Чоноп действительно неслышно выскальзывает за ним вслед на крыльцо и щурится на солнце, когда Енчжэ спрашивает:
- Где он? Что Енгук запретил мне говорить?
Чоноп стоит на ступенях, и Енчжэ смотрит снизу вверх на то, как хмурится его лицо, когда он неохотно говорит:
- В больнице он, в травматологии. Его машина сбила.
Наверно, глаза Енчжэ становятся просто огромными, потому что Чоноп торопливо договаривает:
- Не, не волнуйся, с ним все в порядке, только нога сломана.
- Надо же, - потерянно произносит Енчжэ. – Как он так?
Лицо Чонопа становится совсем каким-то странным.
- Я не знаю, пьяный он там был… или еще что-то…
- Пьяный? – тупо переспрашивает Енчжэ. А потом до него доходит: - Или еще что-то?
- Еще что-то, - упрямо повторяет Чоноп, и Енчжэ хочется залепить себе ладонью по лбу.
Чоноп машет рукой и исчезает за дверями, а Енчжэ так и стоит на жаре и смотрит на зеленящуюся вокруг тротуара травку: рассказать кому, ведь не поверят. Никто не поверит, что он, никогда не желавший никому зла и вообще старавшийся руки в грязи не пачкать, парой слов умудрился сломать жизнь не самого безразличного ему человека. Он не сделал ничего плохого, только сказал «Нет» - а все полетело под откос, будто веревку оборвали.
Травка, кажется, слишком изумрудна для глаз, чтобы можно было смотреть на нее не морщась, а легкий ветерок, забирающийся под рубашку, как будто прилетел из того параллельного несбывшегося мира, где они с Дэхеном гуляют под солнцем по набережной…
И Дэхен не чертов наркоман.


%

Енчжэ взбегает по ступенькам травматологического отделения, отлепляя прилипшую к потной спине рубашку – внутри приятно прохладно и после уличного солнца в глазах пляшут черные пятна. На первом этаже, очевидно, рентген – парочка родителей толкает плачущего малыша с неестественно прижатой к груди рукой внутрь кабинета, и над входом загорается красная лампочка.
Эти детские слезы и суета дезориентируют не переваривающего больницы Енчжэ – и он с трудом находит стойку регистратуры. У медсестрички за компьютером слишком тонкие губы и злые, резко накрашенные глаза, но Енчжэ все равно спрашивает:
- Пожалуйста, Чон Дэхен… Как мне найти его?
- Три-двести шесть, - грубо отвечает медсестра. А потом бросает ему вслед: - Прямо толпами ходят.
«Толпами ходят» неприятно оседает на плечах – будто он один из пищащих от восторга поклонников Дэхена, будто он похож на этот бессмысленный мусор, что волочится за ним – и на третий этаж он поднимается уже медленнее. В длинном коридоре почему-то полно мумий с обвязанными гипсом руками и ногами – и они все куда-то шоркают на своих двух и четырех ногах.
Уверенности в Енчжэ становится еще меньше.
Он ищет глазами нужный номер на палатах: двести, двести один… Перед белой дверью с надписью «206» он останавливается – но отчего-то нажимать на ручку ему совсем не хочется.

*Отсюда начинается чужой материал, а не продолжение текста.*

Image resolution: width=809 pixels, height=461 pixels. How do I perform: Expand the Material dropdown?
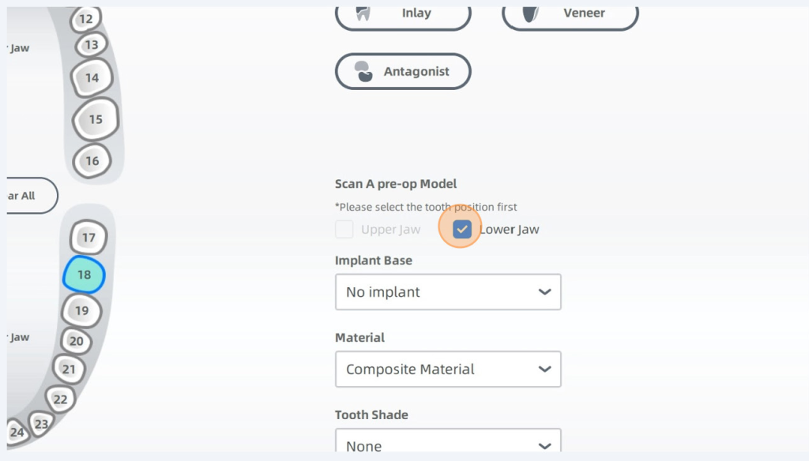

Дэхен как раз выходил, чтобы купить себе воды в автомате – возвращаясь назад, тихо ругался, потому что держать одной рукой костыль и бутылку не представлялось возможным: хренова резьба на крышке резала пальцы, а ухватить ее за толстое пузо и вовсе никакой растяжки не хватило. Дэхен остановился на повороте коридора, там, где росла в кадке такая же изломанная, как все обитатели этого крыла, пальма – и в самом деле чуть не выронил свою бутылку.
Енчжэ стоял перед его палатой и смотрел на белую дверь, положив ладонь на ручку.
Дэхен не видел его четыре месяца – и его захлестнуло счастьем. Радость от того, что он сможет на него насмотреться, взять за руку, обнять, заполнила его до резинового основания костылей – и он думал о том, сможет ли доковылять до палаты раньше, чем Енчжэ поймет, что его там нет.
А Енчжэ все стоял и стоял перед дверью не шевелясь.
И до Дэхена короткой секундной вспышкой дошло, что Енчжэ, возможно, так и не надавит на ручку, не войдет внутрь – Енчжэ не из тех людей, что забывают все, что протягивают руку, как только человек, обидевший его, ныряет с головой в дерьмо. Дэхен соображает и то, что, раз Енчжэ здесь, кто-то, наверно, рассказал ему и том, как и в каком состоянии он сюда попал – а Ежик никогда не был склонен пачкать свои изящные лапки в грязи, даже ради…
Да ради кого? Дэхен ему больше никто, и Енчжэ сюда, наверно, привело то самое тризлоебучее чувство долга – вот только теперь он стоит перед дверью и не знает, куда его деть: наверно, хорошо понимает, из-за кого его бывший-друг-Дэхенни теперь звезда канализации, вот только открыть эту гребаную дверь и сказать «Хей, друг, вылазь из какашек! Пойдем смотреть на лунный свет!» ему не можется, потому что ему не хочется делиться своим лунным светом со всякой вонизмой. Он будет пищать и плакать, как тогда, с разбитой губой, но если ему НЕ НАДО кого-то в его лунном мирке, он наизнаку вывернется, но выпнет его из своей зоны комфорта. Енчжэ замучила совесть – вот он и пришел, но чисто христианского радушия в нем нет ни единой гребаной капельки – и ни утешить того, к кому он равнодушен, ни спасти, он не может.
Просто импульс не рождается – его рука так и лежит на ручке двери. Просто у него внутри для бывшего-друга-Дэхенни одна безимпульсная пустота.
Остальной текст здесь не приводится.